*** PROVIDED RECORDS ***

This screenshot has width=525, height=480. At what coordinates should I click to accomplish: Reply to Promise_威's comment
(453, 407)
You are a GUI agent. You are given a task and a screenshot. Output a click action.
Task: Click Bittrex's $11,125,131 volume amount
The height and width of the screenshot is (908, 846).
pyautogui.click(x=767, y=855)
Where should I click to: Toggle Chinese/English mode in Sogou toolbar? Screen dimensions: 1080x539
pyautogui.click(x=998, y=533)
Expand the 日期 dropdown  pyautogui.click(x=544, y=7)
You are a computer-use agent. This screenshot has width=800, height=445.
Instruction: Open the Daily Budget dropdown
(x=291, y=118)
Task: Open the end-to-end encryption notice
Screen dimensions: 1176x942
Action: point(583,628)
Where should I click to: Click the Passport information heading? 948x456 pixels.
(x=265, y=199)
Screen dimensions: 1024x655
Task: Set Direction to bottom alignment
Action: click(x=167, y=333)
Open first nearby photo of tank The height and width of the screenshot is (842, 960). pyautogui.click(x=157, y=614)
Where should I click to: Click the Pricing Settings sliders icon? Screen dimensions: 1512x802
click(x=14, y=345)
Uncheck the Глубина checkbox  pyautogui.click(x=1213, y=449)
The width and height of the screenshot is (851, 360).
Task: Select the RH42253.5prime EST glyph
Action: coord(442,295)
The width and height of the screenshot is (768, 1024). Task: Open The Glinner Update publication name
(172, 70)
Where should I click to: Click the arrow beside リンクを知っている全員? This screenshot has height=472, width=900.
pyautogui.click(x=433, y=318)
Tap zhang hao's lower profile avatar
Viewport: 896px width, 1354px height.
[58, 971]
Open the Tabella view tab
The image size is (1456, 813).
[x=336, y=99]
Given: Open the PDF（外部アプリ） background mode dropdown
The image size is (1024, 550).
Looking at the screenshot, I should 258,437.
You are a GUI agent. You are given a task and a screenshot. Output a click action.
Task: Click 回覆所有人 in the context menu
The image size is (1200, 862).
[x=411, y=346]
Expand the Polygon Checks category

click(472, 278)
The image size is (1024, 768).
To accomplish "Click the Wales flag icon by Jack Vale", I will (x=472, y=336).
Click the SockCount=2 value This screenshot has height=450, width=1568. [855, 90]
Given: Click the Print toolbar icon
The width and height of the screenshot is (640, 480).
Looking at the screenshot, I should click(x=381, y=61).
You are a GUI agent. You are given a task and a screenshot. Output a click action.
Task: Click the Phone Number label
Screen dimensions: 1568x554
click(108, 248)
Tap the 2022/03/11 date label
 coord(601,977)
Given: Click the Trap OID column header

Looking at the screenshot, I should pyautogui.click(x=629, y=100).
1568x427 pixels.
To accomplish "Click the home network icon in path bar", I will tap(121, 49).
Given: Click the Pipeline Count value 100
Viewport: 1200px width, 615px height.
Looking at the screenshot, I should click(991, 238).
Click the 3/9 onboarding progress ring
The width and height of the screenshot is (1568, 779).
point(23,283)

***

Could you print exactly the lines from the one containing "Task: Click the Phone Number label" through the last line of the records above?

THE ANSWER -
Task: Click the Phone Number label
Screen dimensions: 1568x554
click(108, 248)
Tap the 2022/03/11 date label
 coord(601,977)
Given: Click the Trap OID column header

Looking at the screenshot, I should pyautogui.click(x=629, y=100).
1568x427 pixels.
To accomplish "Click the home network icon in path bar", I will tap(121, 49).
Given: Click the Pipeline Count value 100
Viewport: 1200px width, 615px height.
Looking at the screenshot, I should click(991, 238).
Click the 3/9 onboarding progress ring
The width and height of the screenshot is (1568, 779).
point(23,283)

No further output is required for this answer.